Development of parallel implementation of tree-based operations for applications that use large scale tree data structures

10 min readDec 6, 2022

Abstract

In todays era, the amount of data available is huge in number and along with that there comes a need to organize all these data-information in an organized way. One of the most important data structure used in algorithm design and programming is the balanced search tree which are used widely for organizing data. With time there are many different challenge’s which have been thrown up by the large volume and ever changing data, due to which the need for parallelism, concurrency and persistence. Through this blog we will be introducing to such techniques for supporting some functionalities on trees, which will also be including some of the various parallel algorithms, multi-versioning and concurrency. We will be focusing on such type of algorithmic framework which will be dedicated to mainly parallel balanced binary trees, as it work’s for various multiple balancing schemes, including red-black trees, weight based trees, and treaps.

Introduction

In recent times with the development in shared memory, the ability to perform various heavy computations in parallel and in memory have been made easy with the use of multi-core machines. As a result, it is highly necessary to have such a data structure which is simple, efficient and parallel for the purpose to organize and process data. One of the most famous data structure which is the Binary Search Tree(BST) for the purpose of organizing data and also very helpful in order to maintain various form of abstract data types which are the sets and maps. We will be discussing various methods and technique’s to support parallelism and concurrency in BST for ordered maps/sets operations. We will be introducing such an algorithmic framework for parallel BST which will act as a purpose for creating a bases for all of the single primitive join. some of the balancing schemes for which these frameworks are extensive are as follows: red-black trees, AVL trees , treaps and weight balancing trees and all of the algorithms are generic across balancing schemes except the join. In this blog we will be demonstrating various solutions in parallel which will perform the function of bulking the operations in trees, which are MAPREDUCE,UNIION,FILTER. All of the programs and algorithms on trees can be said to be work-efficient with poly-logarithmic parallel depth.

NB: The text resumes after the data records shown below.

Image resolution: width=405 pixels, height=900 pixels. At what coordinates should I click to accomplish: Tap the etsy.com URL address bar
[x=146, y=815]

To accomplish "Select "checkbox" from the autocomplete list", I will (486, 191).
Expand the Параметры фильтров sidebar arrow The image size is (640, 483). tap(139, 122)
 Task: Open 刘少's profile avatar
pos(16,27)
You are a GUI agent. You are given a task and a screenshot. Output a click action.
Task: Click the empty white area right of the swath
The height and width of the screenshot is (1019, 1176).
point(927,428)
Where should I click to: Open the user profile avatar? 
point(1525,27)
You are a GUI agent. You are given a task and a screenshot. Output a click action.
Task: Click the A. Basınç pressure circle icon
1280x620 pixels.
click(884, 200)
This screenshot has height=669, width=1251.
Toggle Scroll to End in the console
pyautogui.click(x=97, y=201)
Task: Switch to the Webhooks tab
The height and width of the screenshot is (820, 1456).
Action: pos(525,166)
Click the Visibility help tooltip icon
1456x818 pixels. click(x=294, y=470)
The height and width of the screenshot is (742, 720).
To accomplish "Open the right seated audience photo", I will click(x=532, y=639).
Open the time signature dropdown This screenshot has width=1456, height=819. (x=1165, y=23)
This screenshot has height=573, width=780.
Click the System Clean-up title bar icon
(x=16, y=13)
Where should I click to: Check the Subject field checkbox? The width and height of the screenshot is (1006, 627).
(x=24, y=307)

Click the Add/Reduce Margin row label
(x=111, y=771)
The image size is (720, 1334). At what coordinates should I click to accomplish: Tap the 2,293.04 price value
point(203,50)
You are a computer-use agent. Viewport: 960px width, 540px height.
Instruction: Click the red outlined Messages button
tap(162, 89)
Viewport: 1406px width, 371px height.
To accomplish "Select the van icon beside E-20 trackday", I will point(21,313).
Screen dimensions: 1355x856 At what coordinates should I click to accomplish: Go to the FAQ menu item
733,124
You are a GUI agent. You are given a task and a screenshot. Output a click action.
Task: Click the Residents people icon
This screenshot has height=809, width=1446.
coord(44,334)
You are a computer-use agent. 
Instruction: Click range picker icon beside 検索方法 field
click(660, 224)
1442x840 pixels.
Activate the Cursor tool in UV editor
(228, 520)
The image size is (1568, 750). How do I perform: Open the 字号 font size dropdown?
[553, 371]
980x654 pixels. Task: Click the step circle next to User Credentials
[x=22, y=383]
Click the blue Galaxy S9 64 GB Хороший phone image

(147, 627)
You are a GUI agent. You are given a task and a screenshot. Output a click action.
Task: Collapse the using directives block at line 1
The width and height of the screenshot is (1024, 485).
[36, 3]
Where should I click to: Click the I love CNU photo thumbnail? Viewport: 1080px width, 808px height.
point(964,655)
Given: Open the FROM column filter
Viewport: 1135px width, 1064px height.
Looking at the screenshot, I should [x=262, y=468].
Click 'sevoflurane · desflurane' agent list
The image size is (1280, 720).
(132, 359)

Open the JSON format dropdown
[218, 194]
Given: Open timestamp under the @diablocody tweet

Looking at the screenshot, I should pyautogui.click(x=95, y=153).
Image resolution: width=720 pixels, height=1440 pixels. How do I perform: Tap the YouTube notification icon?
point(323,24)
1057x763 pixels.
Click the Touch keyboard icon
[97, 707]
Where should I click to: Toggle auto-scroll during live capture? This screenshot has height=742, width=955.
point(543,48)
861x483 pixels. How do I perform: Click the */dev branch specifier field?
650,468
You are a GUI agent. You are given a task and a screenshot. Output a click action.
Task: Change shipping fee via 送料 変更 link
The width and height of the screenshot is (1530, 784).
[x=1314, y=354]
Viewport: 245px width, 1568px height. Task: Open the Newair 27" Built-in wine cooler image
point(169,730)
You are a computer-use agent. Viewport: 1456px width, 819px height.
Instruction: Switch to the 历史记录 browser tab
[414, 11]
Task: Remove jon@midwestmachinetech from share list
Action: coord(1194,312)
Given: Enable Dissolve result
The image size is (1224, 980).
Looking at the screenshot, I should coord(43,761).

The structure or the frame work of the parallel tree which we are currently talking about is combined into library in C++ which is named as PAM(Parallel Augmented Maps). We will be discussing the methods of how to use this library and the framework in order to solve some of the real word problems. This above mentioned complex tree structure is applicable in variety of applications in different domains. we can use them with the use of abstract datatypes called the augmented map. This library was implemented with the general purpose for the parallel tree structure, this library directly gets implemented in many different applications including the rectangle search, inverted index searching 2D range and more. with making the use of this library, every applications only require about hundred of lines of high level code in order to get a better and highly-optimized implementations.

If we talk about the both theory and practice the benefit of the library and the join framework falls under its efficiency, simplicity and generality.

As we discussed earlier so multiple real-world problems can be easily resolved based on the augmented map abstraction and the PAM library as discussed. This indirectly helps users to adopt this tree structure as a black box for their own applications. with the use of these, users can easily deal with the problems of higher level of abstraction without talking any headache about the details in its implementation because of the various functionalities supported by it such as multi-versioning, concurrency, persistence.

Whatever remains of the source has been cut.